Es un punto, una mancha emborronada, deforme e indistinta, ávida de deseo. Hambrienta, Sofía está anclada a él. Piernas firmes, fornidas alrededor de su cintura, en tensión. Eléctrica, muda de pasión, mueve las manos, arriba y abajo. Cabello, cuello, hombros. Toca sin sentir, ni definir. Bajo sus palmas, la tez tatuada, cálida, tostada reacciona; piel de gallina. Enreda los dedos en sus rizos oscuros, deshechos y, sin cuidado, ni mimo, tira. Presa del intenso placer, vuelve a tirar del pelo. Gime, ruge. Expresa el anhelo a trompicones e incoherente, ahogada respira, irregular. Bocanadas grandes e imprecisas, al borde del desmayo. Dubitativo, Damiano rompe el contacto. Jadea, sin voz y, descuidado, él agarra su barbilla. La contempla duro, primitivo y, en sus pupilas, el rostro arrebolado, lee la sed, el hambre, el frío.
-Necesito besarte -expresa, asfixiada.
Sus labios hinchados, enrojecidos palpitan por la anticipación. Con los dientes, los machaca, incapaz de resistirse. Sobre su clavícula, las manos de ella tiemblan.
-Y yo follarte -reconoce.
La voz emerge de su pecho extraña, gutural e impropia, ronca de pasión.
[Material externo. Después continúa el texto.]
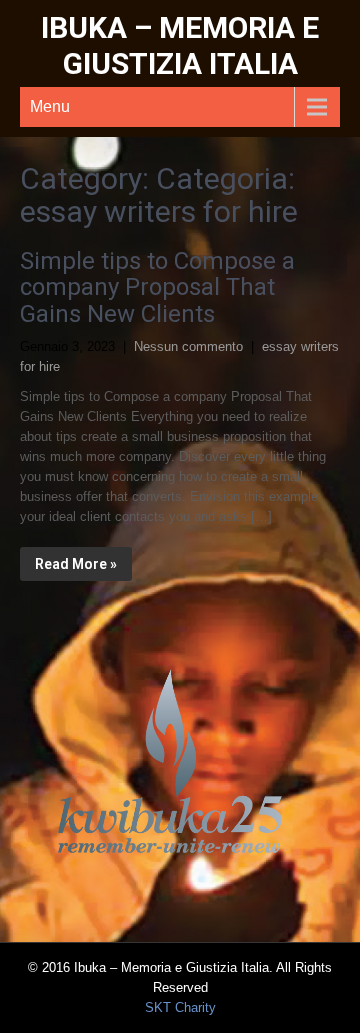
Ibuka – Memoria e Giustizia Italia (180, 45)
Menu (50, 106)
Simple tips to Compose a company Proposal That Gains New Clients (157, 287)
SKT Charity (180, 1007)
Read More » (76, 564)
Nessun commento (188, 346)
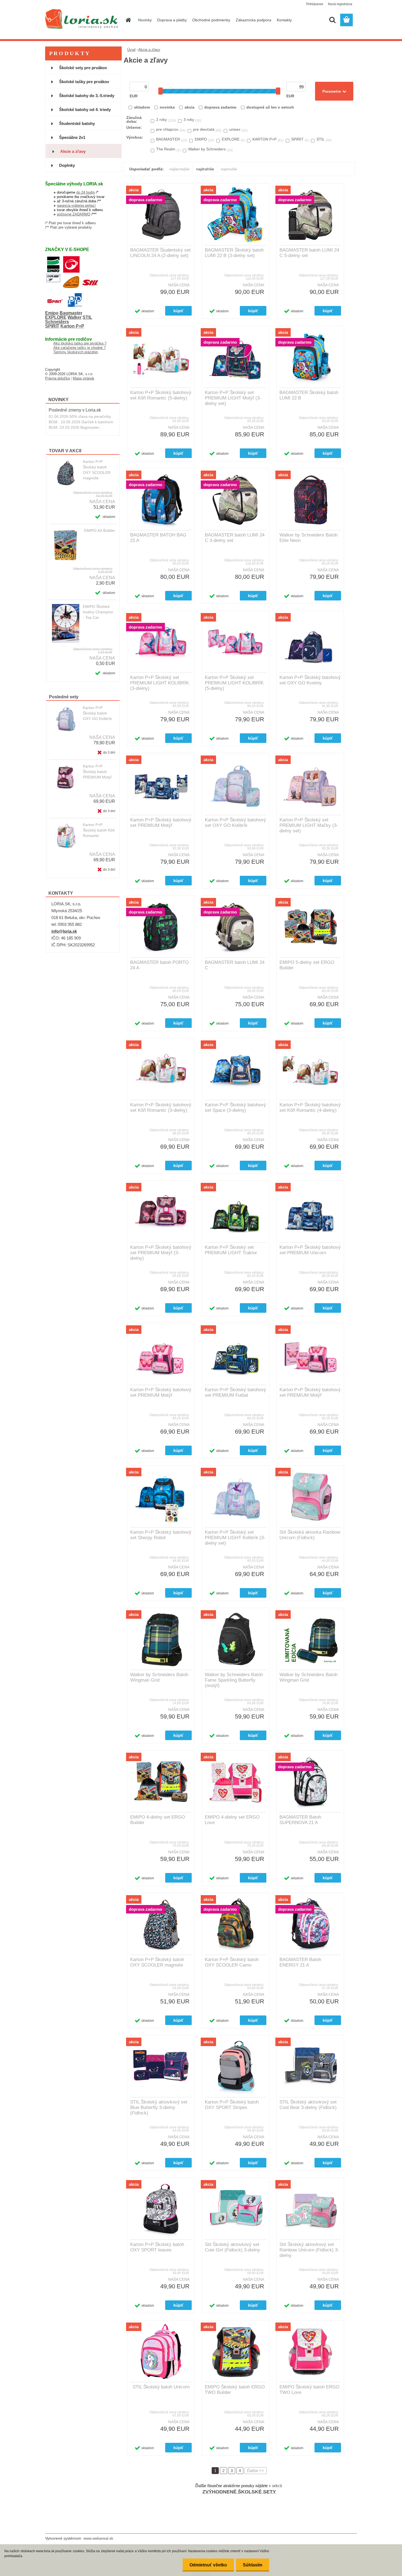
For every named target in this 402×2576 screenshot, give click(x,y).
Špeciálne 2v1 (72, 137)
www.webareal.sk (98, 2538)
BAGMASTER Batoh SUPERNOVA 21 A (300, 1819)
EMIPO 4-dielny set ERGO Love (232, 1819)
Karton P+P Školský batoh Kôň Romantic (99, 830)
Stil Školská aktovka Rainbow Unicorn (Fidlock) (309, 1535)
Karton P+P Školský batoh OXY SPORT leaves (157, 2247)
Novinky (145, 20)
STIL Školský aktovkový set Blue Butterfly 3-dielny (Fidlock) (158, 2107)
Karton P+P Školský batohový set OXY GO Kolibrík (235, 822)
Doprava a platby (172, 20)
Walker (74, 317)
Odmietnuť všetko (208, 2565)
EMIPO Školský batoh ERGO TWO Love (309, 2389)
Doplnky (67, 165)
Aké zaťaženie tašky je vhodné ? (79, 348)
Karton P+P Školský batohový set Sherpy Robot (160, 1535)
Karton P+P (72, 326)
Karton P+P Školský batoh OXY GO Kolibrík (97, 713)
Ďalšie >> (255, 2470)
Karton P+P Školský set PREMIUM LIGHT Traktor (231, 1250)
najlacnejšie (179, 169)
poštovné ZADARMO (73, 214)
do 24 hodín (85, 192)
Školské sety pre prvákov (83, 67)
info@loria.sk (64, 931)
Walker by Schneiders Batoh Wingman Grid (159, 1677)
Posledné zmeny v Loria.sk (75, 410)
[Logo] (82, 20)
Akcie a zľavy (73, 151)
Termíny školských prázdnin (75, 352)
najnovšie (229, 169)
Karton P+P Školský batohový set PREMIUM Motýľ (160, 822)
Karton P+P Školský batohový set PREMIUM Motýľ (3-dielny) (160, 1253)
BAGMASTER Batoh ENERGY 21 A (300, 1962)
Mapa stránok (83, 378)
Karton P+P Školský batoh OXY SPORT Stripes (232, 2104)
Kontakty (284, 20)
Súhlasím (252, 2565)
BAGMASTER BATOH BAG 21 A (158, 537)
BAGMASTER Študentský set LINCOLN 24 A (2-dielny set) (160, 252)
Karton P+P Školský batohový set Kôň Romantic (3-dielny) (160, 1107)
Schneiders (57, 321)
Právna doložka (57, 378)
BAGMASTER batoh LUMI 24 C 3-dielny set (234, 537)
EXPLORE (55, 317)
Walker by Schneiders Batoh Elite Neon (308, 537)
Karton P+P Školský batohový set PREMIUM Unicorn (310, 1250)
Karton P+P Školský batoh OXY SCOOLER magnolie (96, 469)
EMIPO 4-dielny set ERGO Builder (157, 1819)
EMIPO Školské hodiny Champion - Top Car (98, 612)
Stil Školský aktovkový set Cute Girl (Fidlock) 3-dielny (232, 2247)
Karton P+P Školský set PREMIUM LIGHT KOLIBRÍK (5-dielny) (234, 683)
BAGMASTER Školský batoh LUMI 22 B (308, 395)
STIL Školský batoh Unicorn (161, 2387)
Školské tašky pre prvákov (84, 81)
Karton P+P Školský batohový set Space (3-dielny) (235, 1107)
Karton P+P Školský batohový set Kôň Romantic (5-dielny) (160, 395)
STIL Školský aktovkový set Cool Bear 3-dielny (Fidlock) (308, 2104)
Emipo (52, 313)
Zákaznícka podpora (253, 20)
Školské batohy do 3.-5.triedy (86, 95)
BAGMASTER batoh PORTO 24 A (159, 965)
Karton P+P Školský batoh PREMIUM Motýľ (97, 771)
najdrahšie (205, 169)
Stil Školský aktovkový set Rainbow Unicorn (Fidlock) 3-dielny (309, 2250)
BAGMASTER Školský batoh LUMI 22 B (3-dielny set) (234, 252)
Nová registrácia (340, 4)
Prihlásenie (314, 4)
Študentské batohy (77, 123)
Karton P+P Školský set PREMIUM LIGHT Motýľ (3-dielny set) (233, 398)
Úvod (131, 50)
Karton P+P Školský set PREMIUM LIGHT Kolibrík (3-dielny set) (235, 1538)
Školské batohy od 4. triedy (85, 109)
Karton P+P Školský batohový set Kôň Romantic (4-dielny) (310, 1107)
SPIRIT (52, 326)
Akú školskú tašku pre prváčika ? (79, 343)
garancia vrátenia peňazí (76, 205)
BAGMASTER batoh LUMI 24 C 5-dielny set (309, 252)
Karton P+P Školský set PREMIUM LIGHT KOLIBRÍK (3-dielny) (159, 683)
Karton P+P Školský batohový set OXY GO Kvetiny (310, 680)
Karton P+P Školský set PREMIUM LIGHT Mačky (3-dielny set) (308, 825)
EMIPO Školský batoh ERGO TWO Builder (235, 2389)
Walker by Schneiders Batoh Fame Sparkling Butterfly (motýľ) (234, 1680)
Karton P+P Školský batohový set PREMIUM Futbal (235, 1392)
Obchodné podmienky (211, 20)
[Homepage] (127, 20)
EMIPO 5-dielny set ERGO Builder (306, 965)
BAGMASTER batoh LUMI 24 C (234, 965)
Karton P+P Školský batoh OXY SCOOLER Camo (232, 1962)
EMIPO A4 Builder (99, 530)
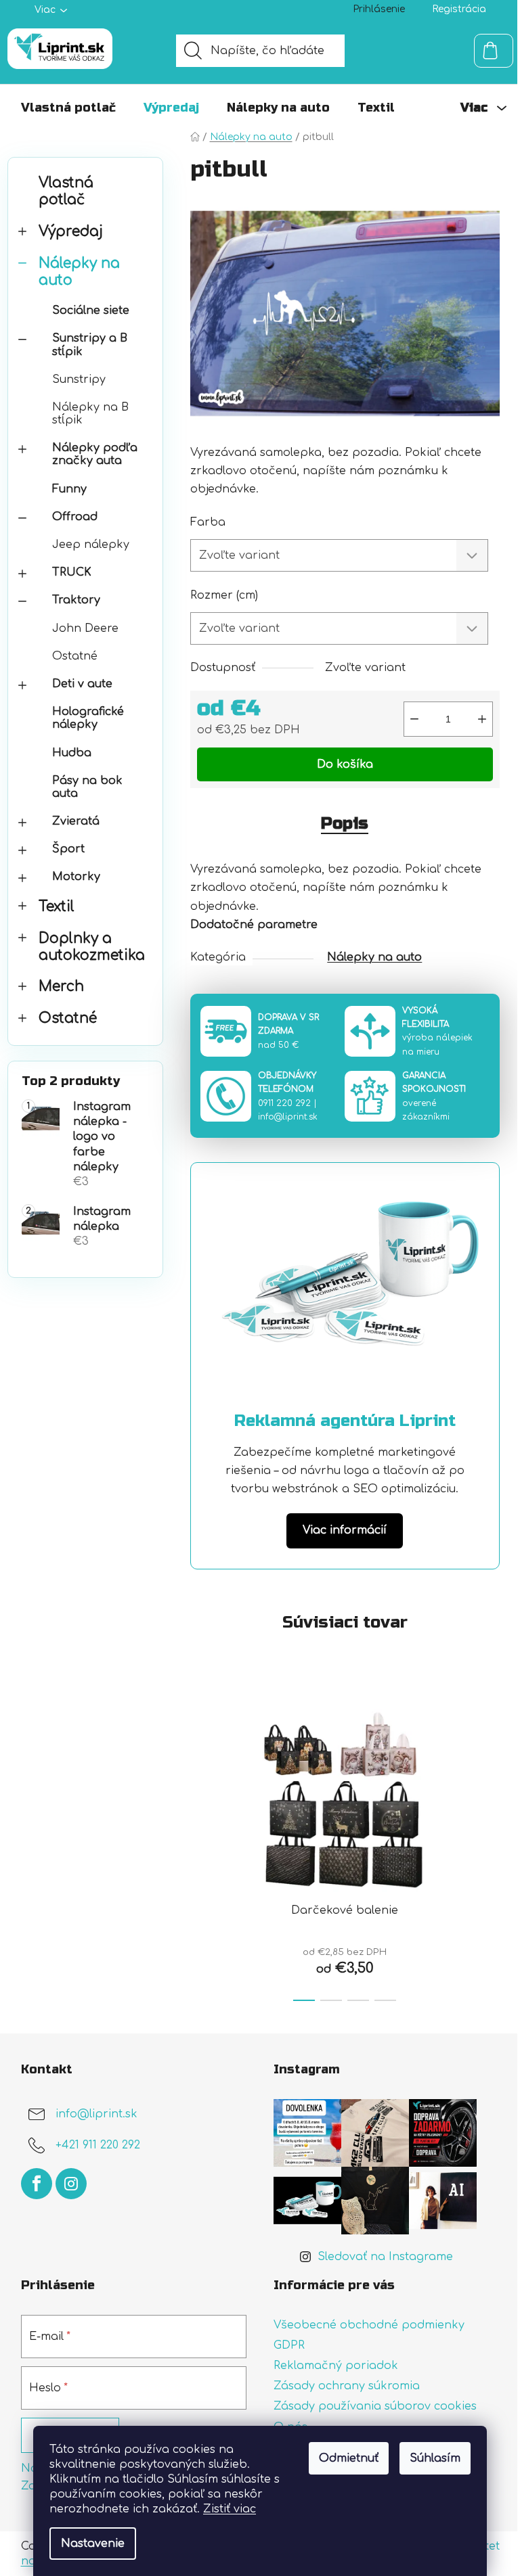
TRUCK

Contiene la columna, el torso de Sofía contra la pared fría, lisa e impoluta del Hotel di Verona, tan gótico y tan sombrío. Respira, agitado. Clava sus pupilas en las de ella.
-¿Piensas quedarte ahí, así? -Lo reta. Su pecho vuelve a subir y bajar, desesperado. Hiperventila de anticipación. -Es agradable que me folles con la mirada, pero preferiría algo más físico.
Y ni se reconoce. Soez, descarada e intransigente, exigente, dura. Contra la pared, arde y, también, bajo la mirada inquisitiva, explícita de él, se humedece. Incluso, teme por sí, por ambos, pero sus dudas, el miedo se ven rotos por un beso, seguido de otro, otro y otro. Bebe de ella, ávido. Recorre la boca, el paladar, la lengua y, sobre esta, luchan. Pelean por el poder, empujan, cosquillean y, de la entrada, la lleva al baño. Rompe el contacto.
-No, no, por favor -suplica, al borde de las lágrimas. -No dejes que se acabe.
-Jamás -niega, la refuerza. Da la espalda a Sofía para poner el tapón a la bañera, abrir el grifo y regular la temperatura. -Pero cumplo mis promesas.
-¿Promesas? -Inquiere. Recibe un beso casto, puro de él sobre la punta de la nariz. -¿Qué promesa?
«Primero, iríamos al cuarto de baño. Abriría el grifo, pondría el tapón a la bañera y dejaría el agua caliente caer mientras te quito la ropa, poco a poco».
Sin respuesta.
Sólo besos, besos por doquier, por su piel, sus huesos, los músculos. Con los labios, el dibuja el trazo de su rostro: pómulos, mandíbula, frente. También, las cejas, su barbilla o el entrecejo dubitativo. Desciende por su cuello, valiente. Rebusca entre venas, lunares o nervios su debilidad, ese punto de placer delirante hasta encontrarlo. Un escalofrío brusco, violento, junto a un jadeo lo obliga a sujetarla. Nota el temblor deshecho, descompuesto de ella bajo su presencia y, sin romper el contacto, desabrocha el pantalón.
-Es un body -le advierte, sin abrir siquiera los ojos. -Tienes que quitar la ropa.
«Segundo, te desnudaría por completo. Imagino que las vistas serán inigualables».
Obra al tiempo que habla. Descalza, desnuda su cuerpo hasta quedar en ropa interior y, de nuevo, se abalanza sobre él, sin darle tiempo a procesar su imagen. De baja estatura, gorda, llena de curvas y tinta, con la piel irregular, repleta de manchas, lunares u otros, obliga a Damiano a olvidarla. Porque masajea, toca y provoca, no poco sutil. Con la punta de los dedos y uno por uno, desdibuja el trazado irregular, variopinto de sus tatuajes. Una danza lenta, coqueta, sexual que precipita su cordura al vacío. Es él quien toma asiento, débil. Cierra los ojos, aturdido y, en vez de sentir sus labios, las manos por todas partes, oye que el agua deja de correr. Ladea la cabeza, alterado y la contempla. De espaldas, agachada y, de repente, la tela le aprieta, mucho. Torpe, a trompicones, se deshace de su ropa.